:: Directions ::
In the budget-fight piece below, copy the passage that starts with "Planned Parenthood gets" and runs through "and contraceptive services.".

:: Text excerpt ::
++++++++++

In the end, the Republicans’ threat to close down the federal government was all about abortion.
The Democrats reluctantly agreed to the Republicans’ demand for substantial midyear cuts of about $38 billion to the 2011 federal budget to prevent a shutdown of the government. The deal almost died, however, because the Republicans insisted on eliminating a critical family planning program. It was over this issue—and opposition to a huge cut in environmental protection funding—where Democrats and the president found their nerve, drew a line in the sand, and, ultimately, prevailed.
Because the fight has shifted so quickly to the bigger one over the 2012 budget, the shame of the Republicans’ attacks has not received the attention it deserves. Take family planning:
The Republicans proposed to eliminate about $335 million in Title X funding. This program, signed into law by President Nixon in 1970 and strengthened by the first President Bush, is the only federal grant program dedicated solely to providing individuals—primarily women—with comprehensive family planning and related preventive health services with priority given to those in low-income families.
Planned Parenthood gets about 25% of Title X funding, although none of it goes to providing abortions since such use is barred by federal law. In fact, about 97% of the services provided by Planned Parenthood has nothing to do with abortion but covers such basic health care as mammograms and contraceptive services.
But those who want to kill Title X funding have been obsessed with Planned Parenthood’s unwavering protection of that small minority of their clients who use their clinics for legal abortion. They have refused to admit that denying Planned Parenthood money for contraceptive services would inevitably drive up the number of unwanted pregnancies and lead to more abortions. Or, more likely, they simply don’t care.
The Republicans have now moved on to a new crusade: destroying Medicare and further reducing taxes on the wealthiest Americans. Their plan, championed by Budget Committee Chairman Paul Ryan, would scuttle Medicare by turning it into a voucher program. While those over 55 would be grandfathered into the current system, they would be given vouchers to buy private insurance when they reach 65. If the vouchers do not cover their health care costs, “tough luck,” as the President recently put it. At the same time, Ryan would reduce the top marginal tax rate of 36% (already lowered from 39% by the Bush tax cuts) to 25%.
The NY Times described the Republicans’ 2012 budget this way: “If it was not clear before, it is now obvious that the party is fully engaged in a project to dismantle the foundations of the New Deal and the Great Society, and to liberate business and the rich from the inconveniences of oversight and taxes.” See nytimes.com/2011/04/18/opinion/18mon1.html?_r=1&partner=rssnyt&emc=rss
The question now is whether the Democrats— weak in communicating the callousness of the Republicans’ attack on the Affordable Care Act—will be able to clearly explain the Republicans’ latest and more odious assault on American values.

++++++++++

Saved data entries

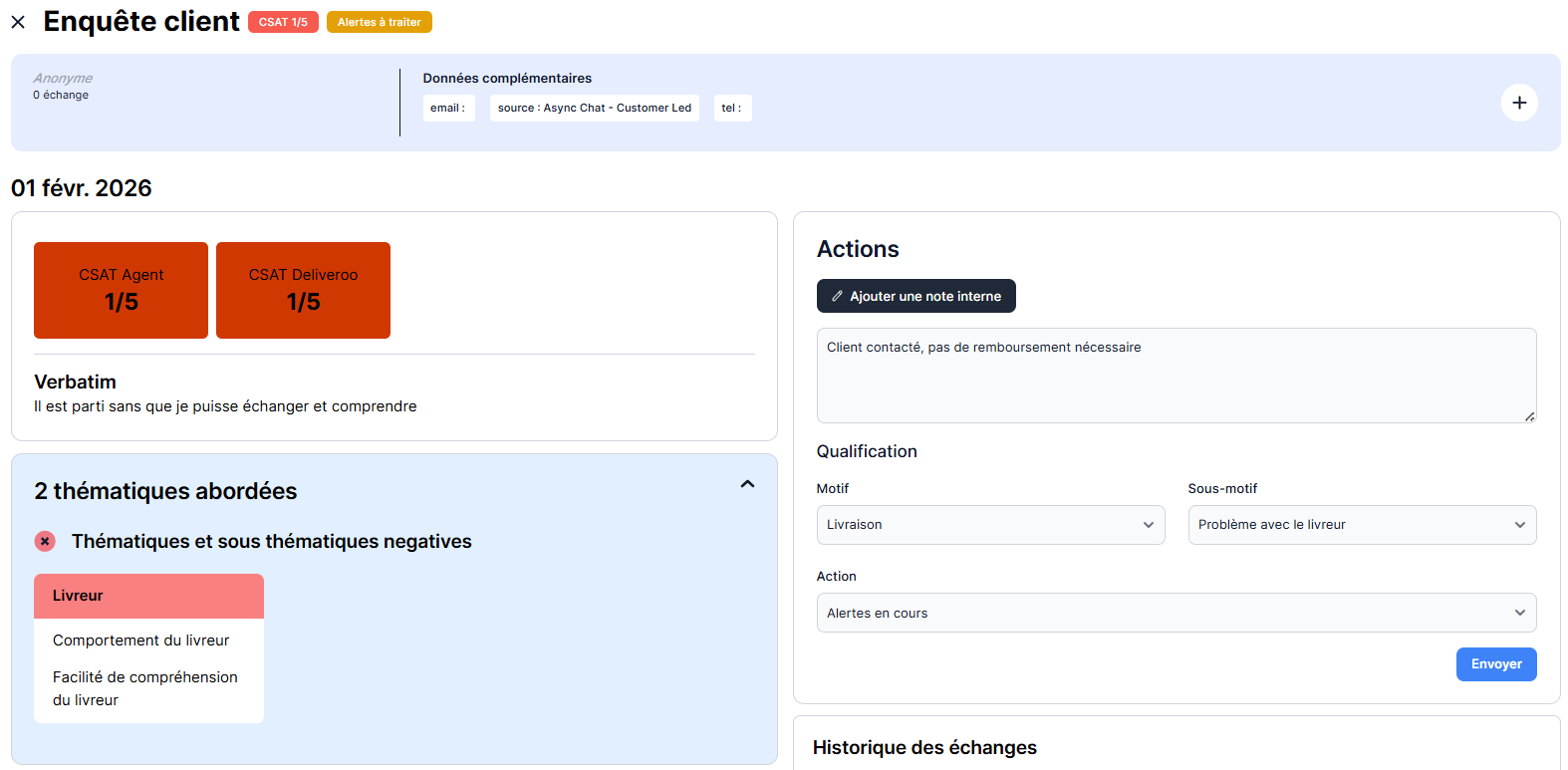
Task: Click the source Async Chat tag
Action: point(594,108)
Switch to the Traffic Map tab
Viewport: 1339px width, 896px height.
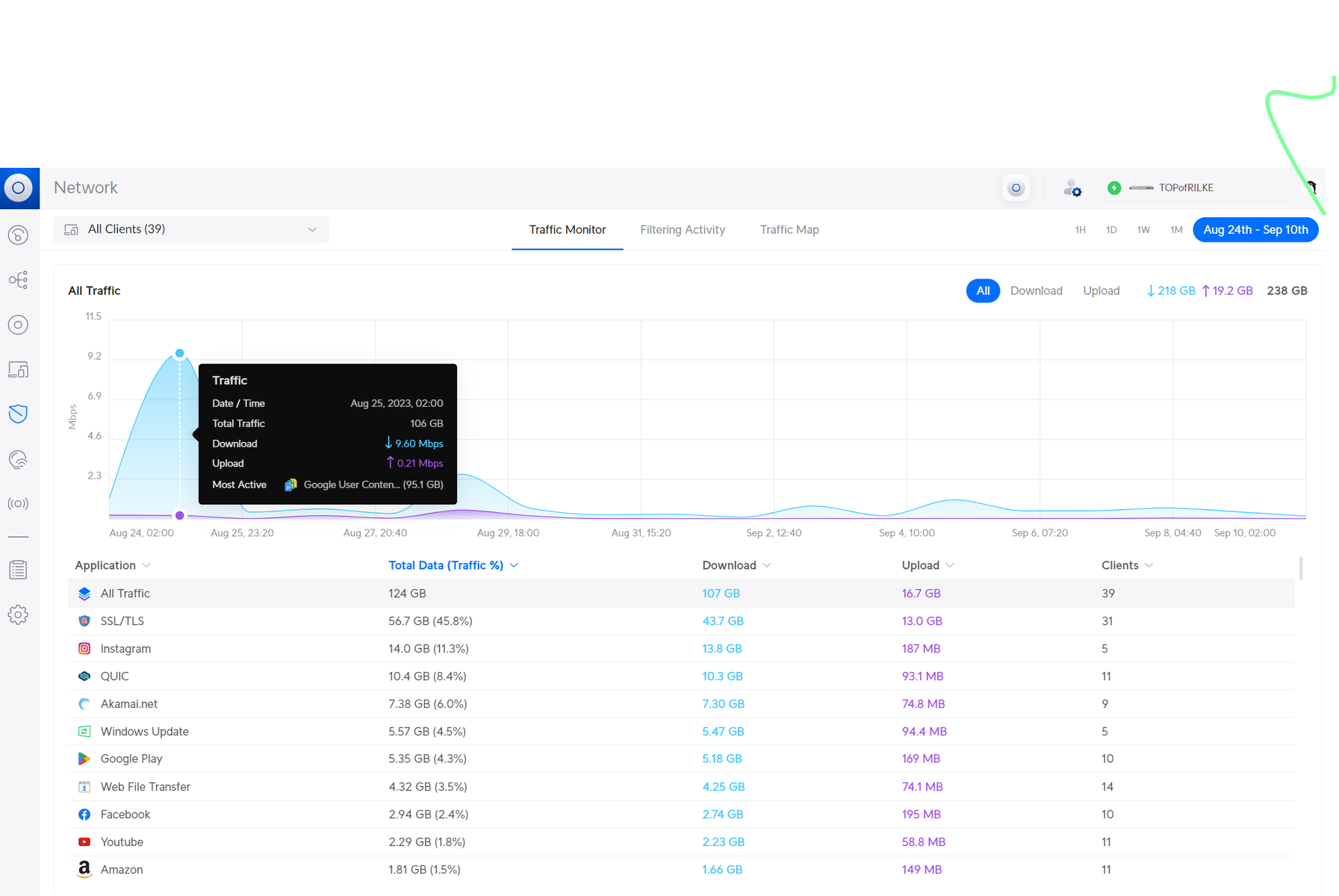click(789, 230)
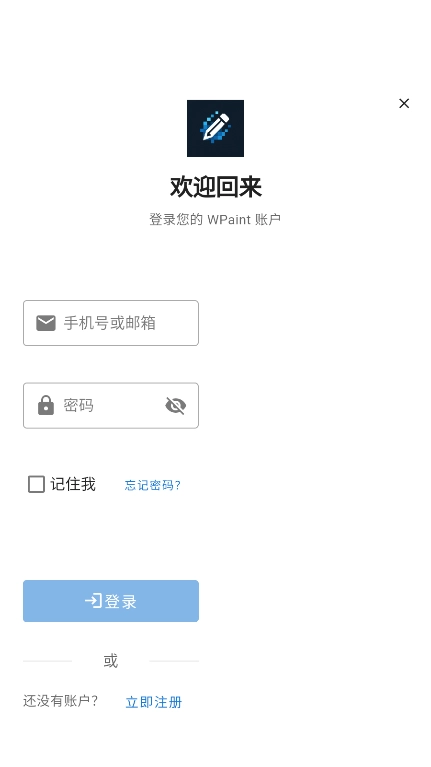The width and height of the screenshot is (431, 767).
Task: Open the 忘记密码? link
Action: 153,485
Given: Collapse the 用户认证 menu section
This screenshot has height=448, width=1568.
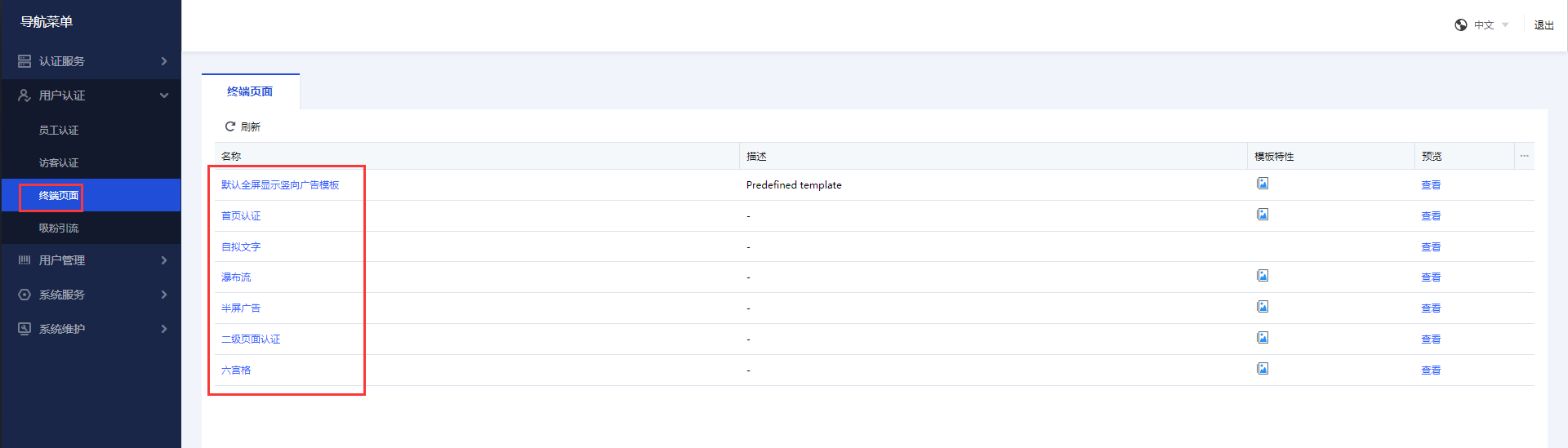Looking at the screenshot, I should click(90, 95).
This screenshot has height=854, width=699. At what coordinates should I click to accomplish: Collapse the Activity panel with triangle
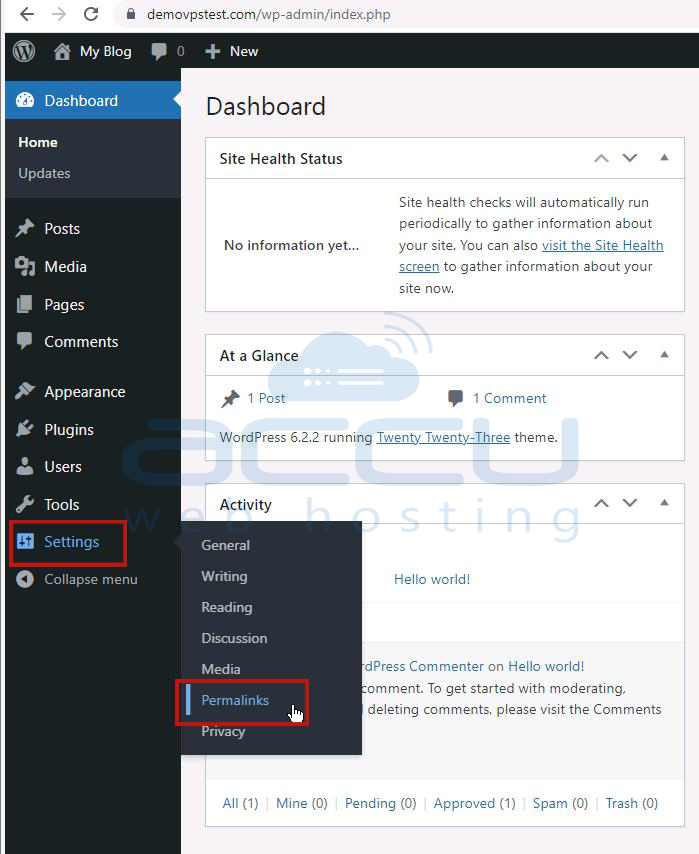(x=664, y=503)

++++++++++

:: Your solution ::
Planned Parenthood gets about 25% of Title X funding, although none of it goes to providing abortions since such use is barred by federal law. In fact, about 97% of the services provided by Planned Parenthood has nothing to do with abortion but covers such basic health care as mammograms and contraceptive services.